■ Your task ■
Show every line of the data below that includes the word "computer".

[Collected data]
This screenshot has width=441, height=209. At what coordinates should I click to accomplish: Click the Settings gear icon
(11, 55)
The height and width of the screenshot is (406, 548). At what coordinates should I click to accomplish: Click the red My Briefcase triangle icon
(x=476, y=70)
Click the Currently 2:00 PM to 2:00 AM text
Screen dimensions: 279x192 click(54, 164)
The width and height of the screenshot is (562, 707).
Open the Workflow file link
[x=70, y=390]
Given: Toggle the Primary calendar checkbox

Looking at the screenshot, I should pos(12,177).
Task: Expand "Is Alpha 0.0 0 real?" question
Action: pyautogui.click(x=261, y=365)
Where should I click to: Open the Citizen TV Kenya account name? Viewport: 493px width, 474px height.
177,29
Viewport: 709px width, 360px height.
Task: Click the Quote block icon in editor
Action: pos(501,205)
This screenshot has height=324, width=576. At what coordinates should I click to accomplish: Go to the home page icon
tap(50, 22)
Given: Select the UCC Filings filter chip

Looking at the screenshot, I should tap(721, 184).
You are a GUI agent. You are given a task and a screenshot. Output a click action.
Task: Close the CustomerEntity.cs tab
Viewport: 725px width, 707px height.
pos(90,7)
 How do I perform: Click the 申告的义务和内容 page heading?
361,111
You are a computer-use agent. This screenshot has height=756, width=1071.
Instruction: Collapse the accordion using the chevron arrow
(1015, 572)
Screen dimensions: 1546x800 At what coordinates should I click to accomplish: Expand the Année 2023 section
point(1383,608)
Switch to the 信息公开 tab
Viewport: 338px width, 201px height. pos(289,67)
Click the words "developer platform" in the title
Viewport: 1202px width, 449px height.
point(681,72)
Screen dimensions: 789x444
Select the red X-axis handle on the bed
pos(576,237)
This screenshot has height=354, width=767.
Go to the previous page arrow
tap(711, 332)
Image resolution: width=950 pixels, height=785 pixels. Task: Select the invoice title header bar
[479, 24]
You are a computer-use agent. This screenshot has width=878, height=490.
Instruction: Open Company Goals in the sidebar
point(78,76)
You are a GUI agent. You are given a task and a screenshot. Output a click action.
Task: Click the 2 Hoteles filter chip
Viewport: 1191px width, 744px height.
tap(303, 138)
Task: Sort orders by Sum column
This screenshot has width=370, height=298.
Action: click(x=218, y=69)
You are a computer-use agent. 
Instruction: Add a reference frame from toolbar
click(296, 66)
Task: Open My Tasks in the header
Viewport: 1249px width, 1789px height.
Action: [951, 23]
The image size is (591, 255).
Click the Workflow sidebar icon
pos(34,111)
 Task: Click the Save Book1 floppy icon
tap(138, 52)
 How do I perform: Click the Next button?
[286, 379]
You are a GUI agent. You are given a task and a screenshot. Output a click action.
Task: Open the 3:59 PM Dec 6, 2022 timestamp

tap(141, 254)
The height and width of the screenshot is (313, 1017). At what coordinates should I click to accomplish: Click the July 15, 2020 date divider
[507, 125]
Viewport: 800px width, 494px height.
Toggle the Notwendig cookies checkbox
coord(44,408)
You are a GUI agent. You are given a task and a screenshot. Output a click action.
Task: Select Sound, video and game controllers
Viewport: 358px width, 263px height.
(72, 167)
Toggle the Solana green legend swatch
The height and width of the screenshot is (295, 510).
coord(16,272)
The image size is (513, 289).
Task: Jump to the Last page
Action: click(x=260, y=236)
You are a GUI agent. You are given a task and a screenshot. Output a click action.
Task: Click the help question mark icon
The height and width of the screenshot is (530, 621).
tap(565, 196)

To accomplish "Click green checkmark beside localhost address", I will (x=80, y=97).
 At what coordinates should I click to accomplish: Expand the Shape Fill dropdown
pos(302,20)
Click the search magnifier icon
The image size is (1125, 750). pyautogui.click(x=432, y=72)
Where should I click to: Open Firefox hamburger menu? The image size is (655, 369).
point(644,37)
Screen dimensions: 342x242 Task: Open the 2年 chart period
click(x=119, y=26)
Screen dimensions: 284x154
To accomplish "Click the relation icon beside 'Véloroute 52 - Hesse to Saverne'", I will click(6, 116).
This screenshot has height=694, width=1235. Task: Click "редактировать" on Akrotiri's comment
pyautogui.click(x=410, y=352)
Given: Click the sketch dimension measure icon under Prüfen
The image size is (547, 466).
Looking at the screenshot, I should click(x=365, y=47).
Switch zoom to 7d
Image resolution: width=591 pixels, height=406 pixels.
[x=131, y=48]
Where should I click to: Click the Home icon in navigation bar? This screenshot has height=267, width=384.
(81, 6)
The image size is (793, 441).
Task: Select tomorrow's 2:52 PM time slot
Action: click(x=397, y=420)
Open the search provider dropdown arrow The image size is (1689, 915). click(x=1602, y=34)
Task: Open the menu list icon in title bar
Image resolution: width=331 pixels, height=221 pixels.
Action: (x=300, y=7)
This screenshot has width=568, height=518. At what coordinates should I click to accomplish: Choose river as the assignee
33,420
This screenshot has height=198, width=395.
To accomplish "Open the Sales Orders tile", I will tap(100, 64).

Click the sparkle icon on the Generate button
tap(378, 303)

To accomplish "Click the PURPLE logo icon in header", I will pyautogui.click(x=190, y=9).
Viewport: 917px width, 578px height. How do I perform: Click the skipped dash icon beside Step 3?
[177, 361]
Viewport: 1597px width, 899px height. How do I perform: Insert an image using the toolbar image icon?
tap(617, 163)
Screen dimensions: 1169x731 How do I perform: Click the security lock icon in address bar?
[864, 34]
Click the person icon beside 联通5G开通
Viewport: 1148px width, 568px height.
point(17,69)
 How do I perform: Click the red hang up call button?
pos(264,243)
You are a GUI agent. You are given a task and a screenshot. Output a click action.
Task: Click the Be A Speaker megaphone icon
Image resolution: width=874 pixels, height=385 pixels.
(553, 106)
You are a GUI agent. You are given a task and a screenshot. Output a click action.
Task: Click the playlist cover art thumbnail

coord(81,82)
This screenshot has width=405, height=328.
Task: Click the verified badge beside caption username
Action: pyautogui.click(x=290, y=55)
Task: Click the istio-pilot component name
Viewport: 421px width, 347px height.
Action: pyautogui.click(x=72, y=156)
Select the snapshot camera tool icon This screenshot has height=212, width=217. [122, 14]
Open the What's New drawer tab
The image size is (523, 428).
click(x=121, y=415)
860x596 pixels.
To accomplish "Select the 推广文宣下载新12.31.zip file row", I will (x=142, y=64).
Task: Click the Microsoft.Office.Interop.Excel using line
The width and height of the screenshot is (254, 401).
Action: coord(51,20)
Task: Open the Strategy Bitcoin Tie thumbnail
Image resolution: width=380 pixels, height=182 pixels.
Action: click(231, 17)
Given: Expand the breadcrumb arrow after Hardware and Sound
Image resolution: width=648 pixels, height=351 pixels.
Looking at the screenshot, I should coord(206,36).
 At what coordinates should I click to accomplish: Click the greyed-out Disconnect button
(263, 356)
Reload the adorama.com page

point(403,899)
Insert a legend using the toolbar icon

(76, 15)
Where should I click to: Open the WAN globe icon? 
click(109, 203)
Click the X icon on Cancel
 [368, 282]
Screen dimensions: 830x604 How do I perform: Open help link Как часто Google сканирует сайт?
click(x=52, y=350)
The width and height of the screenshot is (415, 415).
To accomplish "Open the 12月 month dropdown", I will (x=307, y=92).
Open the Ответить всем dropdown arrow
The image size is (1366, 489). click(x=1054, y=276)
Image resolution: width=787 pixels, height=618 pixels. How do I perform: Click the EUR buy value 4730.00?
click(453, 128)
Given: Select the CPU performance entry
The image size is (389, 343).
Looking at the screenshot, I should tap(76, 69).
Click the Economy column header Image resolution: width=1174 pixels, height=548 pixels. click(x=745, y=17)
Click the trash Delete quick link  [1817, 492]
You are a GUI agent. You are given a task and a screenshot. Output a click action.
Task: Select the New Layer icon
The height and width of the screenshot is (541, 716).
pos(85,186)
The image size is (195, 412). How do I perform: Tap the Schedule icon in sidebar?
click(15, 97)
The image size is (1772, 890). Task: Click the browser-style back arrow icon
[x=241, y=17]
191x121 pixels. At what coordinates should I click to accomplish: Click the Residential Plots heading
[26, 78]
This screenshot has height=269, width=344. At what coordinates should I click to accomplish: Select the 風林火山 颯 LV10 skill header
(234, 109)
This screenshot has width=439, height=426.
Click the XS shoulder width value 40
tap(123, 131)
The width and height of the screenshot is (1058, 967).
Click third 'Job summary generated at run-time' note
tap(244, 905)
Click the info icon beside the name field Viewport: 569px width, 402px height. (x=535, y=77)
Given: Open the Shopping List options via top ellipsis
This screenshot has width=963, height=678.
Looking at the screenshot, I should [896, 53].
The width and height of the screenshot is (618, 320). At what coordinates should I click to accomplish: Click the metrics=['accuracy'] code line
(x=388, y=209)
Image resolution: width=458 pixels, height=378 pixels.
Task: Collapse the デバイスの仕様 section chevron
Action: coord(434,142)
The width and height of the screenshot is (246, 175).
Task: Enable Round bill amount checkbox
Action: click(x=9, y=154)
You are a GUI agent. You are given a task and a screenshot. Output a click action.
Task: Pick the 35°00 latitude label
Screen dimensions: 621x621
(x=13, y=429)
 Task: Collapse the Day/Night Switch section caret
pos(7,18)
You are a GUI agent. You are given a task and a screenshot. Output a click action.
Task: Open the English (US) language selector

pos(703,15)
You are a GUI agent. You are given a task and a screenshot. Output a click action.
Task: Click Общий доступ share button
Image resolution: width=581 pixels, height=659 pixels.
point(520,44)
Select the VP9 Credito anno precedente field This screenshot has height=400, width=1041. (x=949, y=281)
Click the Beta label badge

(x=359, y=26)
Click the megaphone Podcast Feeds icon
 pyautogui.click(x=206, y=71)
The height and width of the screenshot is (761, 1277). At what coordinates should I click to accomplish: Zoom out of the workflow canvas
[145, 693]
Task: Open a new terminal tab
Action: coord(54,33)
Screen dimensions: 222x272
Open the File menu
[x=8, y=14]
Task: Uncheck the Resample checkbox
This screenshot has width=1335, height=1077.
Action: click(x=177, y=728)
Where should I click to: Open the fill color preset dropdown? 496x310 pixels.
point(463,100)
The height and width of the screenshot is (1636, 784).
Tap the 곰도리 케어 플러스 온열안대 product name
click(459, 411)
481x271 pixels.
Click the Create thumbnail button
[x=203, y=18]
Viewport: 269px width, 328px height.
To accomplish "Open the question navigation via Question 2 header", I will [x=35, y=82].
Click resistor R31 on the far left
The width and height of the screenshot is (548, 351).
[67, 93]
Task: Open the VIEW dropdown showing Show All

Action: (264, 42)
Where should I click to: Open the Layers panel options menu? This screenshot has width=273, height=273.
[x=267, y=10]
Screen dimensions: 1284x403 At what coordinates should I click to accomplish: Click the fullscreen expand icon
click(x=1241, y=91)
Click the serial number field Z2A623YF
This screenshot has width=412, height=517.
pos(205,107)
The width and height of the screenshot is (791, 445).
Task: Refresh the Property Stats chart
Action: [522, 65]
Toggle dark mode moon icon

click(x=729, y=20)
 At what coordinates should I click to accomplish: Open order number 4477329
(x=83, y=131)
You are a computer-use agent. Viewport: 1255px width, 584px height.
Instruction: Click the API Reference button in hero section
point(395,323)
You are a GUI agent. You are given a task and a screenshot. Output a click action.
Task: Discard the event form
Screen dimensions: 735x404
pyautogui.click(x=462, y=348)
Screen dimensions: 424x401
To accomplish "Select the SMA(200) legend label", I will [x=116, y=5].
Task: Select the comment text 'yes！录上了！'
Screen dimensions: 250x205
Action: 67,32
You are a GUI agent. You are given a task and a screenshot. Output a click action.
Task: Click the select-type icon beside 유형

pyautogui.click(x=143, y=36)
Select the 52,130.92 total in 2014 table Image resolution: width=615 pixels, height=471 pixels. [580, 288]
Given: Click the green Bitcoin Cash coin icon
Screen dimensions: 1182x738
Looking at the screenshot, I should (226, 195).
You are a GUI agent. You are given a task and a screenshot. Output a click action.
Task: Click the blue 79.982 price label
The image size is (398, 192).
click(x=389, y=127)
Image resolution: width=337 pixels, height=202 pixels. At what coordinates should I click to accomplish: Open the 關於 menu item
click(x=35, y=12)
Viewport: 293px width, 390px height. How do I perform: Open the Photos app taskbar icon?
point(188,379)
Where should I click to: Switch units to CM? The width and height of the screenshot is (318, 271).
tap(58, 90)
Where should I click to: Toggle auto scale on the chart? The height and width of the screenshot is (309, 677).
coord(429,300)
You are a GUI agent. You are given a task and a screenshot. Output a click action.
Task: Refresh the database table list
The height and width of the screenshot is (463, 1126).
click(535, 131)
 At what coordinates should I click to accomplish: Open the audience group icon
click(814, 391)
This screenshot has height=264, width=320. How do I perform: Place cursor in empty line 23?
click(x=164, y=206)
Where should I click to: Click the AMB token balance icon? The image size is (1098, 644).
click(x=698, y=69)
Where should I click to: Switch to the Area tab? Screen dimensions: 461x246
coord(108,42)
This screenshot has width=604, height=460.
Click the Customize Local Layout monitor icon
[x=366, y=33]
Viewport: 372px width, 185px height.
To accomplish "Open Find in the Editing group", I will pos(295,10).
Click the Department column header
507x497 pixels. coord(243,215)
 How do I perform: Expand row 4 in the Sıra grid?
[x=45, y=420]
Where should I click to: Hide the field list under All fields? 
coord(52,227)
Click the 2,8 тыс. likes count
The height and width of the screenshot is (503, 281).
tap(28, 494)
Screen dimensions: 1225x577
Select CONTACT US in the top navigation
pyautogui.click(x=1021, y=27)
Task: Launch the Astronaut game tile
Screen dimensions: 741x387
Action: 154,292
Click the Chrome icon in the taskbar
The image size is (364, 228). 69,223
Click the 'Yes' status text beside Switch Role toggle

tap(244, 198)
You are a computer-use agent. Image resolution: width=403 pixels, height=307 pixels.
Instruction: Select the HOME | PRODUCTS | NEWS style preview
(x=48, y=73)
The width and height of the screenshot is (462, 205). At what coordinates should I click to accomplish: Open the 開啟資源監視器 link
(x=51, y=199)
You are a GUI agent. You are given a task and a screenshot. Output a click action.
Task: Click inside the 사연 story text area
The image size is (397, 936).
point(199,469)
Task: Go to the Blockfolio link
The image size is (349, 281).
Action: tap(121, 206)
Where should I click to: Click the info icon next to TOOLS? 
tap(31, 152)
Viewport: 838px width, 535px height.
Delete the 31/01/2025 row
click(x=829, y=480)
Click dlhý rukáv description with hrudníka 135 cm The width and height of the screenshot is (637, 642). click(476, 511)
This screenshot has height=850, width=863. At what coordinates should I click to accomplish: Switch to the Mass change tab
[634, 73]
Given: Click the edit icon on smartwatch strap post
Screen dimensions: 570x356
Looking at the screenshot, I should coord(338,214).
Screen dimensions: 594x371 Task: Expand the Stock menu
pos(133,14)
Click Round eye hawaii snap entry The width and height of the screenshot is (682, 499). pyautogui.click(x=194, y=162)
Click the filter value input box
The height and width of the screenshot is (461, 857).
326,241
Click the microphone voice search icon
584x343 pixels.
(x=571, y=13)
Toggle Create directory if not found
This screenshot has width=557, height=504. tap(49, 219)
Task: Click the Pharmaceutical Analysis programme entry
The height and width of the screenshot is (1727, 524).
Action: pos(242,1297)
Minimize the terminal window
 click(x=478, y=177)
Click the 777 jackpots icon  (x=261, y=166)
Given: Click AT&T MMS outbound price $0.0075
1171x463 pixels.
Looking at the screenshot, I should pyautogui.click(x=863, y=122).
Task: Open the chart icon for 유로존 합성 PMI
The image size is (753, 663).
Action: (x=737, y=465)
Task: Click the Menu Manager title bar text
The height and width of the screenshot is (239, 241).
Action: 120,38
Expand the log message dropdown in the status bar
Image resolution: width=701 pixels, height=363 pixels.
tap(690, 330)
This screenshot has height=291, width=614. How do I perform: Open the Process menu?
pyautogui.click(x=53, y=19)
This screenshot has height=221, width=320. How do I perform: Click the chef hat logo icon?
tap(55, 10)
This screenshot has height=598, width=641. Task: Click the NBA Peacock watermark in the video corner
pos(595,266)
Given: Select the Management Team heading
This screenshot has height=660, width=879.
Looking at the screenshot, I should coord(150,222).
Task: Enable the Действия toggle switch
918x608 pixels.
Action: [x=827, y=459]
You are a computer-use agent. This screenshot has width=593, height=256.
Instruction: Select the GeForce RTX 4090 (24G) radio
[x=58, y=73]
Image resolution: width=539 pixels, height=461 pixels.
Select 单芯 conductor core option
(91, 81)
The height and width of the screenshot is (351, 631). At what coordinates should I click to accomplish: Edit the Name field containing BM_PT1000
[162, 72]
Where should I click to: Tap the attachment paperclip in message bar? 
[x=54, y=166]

■ Exercise solution ■
You are a computer-use agent. This screenshot has height=756, width=1071.
You are a computer-use agent. This screenshot has width=878, height=490.
You are a computer-use agent. 
You are a computer-use agent. Viewport: 1255px width, 584px height.
You are a computer-use agent. Image resolution: width=403 pixels, height=307 pixels.
You are a computer-use agent. This screenshot has width=593, height=256.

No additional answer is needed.